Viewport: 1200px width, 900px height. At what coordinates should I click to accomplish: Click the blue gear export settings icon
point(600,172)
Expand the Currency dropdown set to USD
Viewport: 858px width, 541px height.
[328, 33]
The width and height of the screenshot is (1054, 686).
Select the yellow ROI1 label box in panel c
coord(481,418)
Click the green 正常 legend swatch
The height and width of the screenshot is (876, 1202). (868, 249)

--*--

● Exercise instructions: Show each line of the listing above that contains the string "screenshot", matching case exactly.

● Result:
The width and height of the screenshot is (1054, 686).
The height and width of the screenshot is (876, 1202). (868, 249)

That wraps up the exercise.